Can we get Confluence Page ID via REST for a given page URL

srinivasp
Rising Star
Rising Star
Rising Stars are recognized for providing high-quality answers to other users. Rising Stars receive a certificate of achievement and are on the path to becoming Community Leaders.
November 20, 2017

I need Confluence Page ID and page owner values using REST api for a given Confluence URL. Is it possible?

3 answers

1 accepted

6 votes
Answer accepted
AnnWorley
Atlassian Team
Atlassian Team members are employees working across the company in a wide variety of roles.
November 21, 2017

Hi Srinivas,

This page has an example of how to get the page ID and creator if you have the URL (which includes the space key and page title):

Confluence REST API Examples

Please see the heading, "Find a page by title and space key".

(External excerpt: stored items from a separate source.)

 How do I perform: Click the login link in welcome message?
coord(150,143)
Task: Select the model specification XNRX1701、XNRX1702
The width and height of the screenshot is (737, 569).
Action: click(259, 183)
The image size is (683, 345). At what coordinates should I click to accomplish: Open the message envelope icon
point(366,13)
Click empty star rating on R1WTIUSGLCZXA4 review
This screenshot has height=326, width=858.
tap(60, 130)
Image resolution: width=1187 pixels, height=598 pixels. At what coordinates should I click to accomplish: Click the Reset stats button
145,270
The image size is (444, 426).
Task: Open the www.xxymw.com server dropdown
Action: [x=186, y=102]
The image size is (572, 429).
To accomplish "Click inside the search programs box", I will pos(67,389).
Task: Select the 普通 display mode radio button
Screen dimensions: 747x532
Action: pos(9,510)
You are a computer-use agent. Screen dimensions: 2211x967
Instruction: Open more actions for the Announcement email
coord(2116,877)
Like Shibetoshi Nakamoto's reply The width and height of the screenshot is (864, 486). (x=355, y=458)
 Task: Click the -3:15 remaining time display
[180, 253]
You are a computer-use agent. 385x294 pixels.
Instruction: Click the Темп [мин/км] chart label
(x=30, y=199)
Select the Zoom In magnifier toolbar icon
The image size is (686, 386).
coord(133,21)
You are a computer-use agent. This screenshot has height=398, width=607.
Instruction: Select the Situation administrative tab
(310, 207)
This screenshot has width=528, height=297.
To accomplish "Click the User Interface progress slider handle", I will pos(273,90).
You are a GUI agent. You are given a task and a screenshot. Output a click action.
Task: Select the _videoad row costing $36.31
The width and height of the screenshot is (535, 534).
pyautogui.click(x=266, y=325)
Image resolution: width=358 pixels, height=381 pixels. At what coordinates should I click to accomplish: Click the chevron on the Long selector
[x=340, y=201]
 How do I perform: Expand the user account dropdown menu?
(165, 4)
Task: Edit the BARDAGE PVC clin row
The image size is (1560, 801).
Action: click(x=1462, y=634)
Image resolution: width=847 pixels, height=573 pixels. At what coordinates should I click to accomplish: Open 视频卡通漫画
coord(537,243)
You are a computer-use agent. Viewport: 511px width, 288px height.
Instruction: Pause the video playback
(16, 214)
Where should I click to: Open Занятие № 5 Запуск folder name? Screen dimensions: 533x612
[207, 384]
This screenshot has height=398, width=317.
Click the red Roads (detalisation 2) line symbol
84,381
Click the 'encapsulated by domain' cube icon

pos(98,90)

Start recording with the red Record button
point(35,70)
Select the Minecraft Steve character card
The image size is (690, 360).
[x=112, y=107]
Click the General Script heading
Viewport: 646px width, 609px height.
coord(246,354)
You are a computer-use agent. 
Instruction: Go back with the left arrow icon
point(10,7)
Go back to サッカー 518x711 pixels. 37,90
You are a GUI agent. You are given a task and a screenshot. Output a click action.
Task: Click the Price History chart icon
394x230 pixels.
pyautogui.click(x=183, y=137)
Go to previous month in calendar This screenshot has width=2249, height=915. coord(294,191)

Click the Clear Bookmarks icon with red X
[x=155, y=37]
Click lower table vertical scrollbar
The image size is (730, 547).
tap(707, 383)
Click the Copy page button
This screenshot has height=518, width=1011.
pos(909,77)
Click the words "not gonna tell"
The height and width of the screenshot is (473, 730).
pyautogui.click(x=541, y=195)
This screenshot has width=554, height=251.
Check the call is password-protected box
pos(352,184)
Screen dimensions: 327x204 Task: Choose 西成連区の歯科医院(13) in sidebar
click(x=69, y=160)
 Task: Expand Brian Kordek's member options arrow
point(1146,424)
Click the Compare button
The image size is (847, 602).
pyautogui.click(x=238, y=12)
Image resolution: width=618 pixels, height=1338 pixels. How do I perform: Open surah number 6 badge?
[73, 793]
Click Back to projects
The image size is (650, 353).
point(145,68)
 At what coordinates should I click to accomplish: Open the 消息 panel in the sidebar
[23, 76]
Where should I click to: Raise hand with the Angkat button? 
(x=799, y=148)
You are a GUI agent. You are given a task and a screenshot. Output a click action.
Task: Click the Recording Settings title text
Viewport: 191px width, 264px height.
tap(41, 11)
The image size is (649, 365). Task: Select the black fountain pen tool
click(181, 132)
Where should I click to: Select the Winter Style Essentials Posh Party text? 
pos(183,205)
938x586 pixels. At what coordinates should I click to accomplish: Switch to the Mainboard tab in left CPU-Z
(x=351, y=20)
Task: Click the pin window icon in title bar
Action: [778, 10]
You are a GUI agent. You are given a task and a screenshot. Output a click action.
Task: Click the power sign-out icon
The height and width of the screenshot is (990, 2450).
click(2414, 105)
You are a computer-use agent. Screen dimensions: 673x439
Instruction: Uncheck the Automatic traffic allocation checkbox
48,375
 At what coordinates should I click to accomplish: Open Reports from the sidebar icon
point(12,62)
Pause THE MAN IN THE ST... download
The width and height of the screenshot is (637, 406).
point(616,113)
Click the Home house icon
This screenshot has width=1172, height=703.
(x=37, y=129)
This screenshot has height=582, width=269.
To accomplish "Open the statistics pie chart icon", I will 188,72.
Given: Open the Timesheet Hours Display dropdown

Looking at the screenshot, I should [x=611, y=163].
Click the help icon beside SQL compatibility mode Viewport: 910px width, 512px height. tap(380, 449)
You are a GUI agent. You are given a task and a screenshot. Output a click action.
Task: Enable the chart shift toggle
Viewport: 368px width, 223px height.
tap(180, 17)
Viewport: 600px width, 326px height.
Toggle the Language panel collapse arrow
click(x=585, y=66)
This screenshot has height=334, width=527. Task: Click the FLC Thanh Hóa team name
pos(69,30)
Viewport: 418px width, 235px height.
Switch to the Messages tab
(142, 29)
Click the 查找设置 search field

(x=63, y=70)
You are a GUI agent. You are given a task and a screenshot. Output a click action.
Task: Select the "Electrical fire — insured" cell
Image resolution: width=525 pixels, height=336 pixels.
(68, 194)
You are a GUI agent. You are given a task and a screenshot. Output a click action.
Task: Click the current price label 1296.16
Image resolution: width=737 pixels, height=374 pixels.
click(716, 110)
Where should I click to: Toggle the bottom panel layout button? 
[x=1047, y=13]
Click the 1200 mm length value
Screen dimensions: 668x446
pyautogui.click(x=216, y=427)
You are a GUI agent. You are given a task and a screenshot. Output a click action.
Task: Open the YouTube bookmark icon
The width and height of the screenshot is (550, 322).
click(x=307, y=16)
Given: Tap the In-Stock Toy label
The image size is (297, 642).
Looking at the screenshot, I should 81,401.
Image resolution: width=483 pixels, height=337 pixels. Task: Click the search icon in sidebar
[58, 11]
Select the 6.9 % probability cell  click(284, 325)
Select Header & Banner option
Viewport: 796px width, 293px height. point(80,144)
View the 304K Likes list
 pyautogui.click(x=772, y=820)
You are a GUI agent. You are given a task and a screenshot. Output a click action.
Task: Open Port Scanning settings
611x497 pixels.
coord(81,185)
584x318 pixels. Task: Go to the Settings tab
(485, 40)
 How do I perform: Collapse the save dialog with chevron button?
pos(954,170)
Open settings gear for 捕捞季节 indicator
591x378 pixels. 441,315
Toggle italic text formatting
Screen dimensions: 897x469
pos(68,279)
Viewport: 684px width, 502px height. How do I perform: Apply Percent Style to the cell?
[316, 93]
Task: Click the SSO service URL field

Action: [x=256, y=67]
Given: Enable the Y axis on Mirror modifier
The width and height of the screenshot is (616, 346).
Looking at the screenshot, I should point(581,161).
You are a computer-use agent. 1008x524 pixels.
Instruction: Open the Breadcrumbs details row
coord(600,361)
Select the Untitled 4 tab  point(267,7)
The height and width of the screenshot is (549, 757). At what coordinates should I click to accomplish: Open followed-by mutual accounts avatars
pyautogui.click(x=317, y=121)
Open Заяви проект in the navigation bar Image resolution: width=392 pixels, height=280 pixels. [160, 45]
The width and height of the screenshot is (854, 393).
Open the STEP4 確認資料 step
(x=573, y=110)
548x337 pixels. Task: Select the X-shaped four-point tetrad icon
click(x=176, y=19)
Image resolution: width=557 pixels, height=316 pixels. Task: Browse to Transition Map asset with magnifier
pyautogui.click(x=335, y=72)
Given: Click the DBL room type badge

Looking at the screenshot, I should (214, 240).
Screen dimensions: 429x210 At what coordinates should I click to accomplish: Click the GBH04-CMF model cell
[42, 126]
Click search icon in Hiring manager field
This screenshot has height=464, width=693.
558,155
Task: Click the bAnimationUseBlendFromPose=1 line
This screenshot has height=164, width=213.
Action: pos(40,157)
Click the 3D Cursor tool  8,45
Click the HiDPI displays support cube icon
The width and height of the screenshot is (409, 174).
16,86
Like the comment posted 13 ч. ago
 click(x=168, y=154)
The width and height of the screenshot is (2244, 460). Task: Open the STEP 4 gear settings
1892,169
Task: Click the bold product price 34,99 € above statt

There are no page owners in Confluence, but perhaps finding the creator will be of help.

Please let us know any follow up questions.

Thanks,

Ann

srinivasp
Rising Star
Rising Star
Rising Stars are recognized for providing high-quality answers to other users. Rising Stars receive a certificate of achievement and are on the path to becoming Community Leaders.
November 21, 2017

Thank you

Hung Nguyen February 25, 2020

In some case, the page is given with a url with no Title at all. It may be a tiny url. Is there anyway we can get the page Id from that, using REST API?

Like Moritz_Ringler likes this
Hung Nguyen April 2, 2020

The way I manage around in this case (no title, no space) is to do one extra step to 'get' this tiny url content first, then extract the space, title and id from the metadata content.

They are kept in the attributes with names ajs-space-key, ajs-page-title and ajs-latest-page-id. 

Phaneendra chitta September 30, 2021

Hi,

@AnnWorley Can I get only page ID as a response in JSON instead of all the info of the page?

Andrey Tetyuev July 13, 2023

@Phaneendra chitta: AFAIK - there is no way around to get the page ID from short link except to "open the link" (e.g. via curl) and then read the ID from retrieved page content as described below in the comment from @Partha Kaushik on 24.06.2021.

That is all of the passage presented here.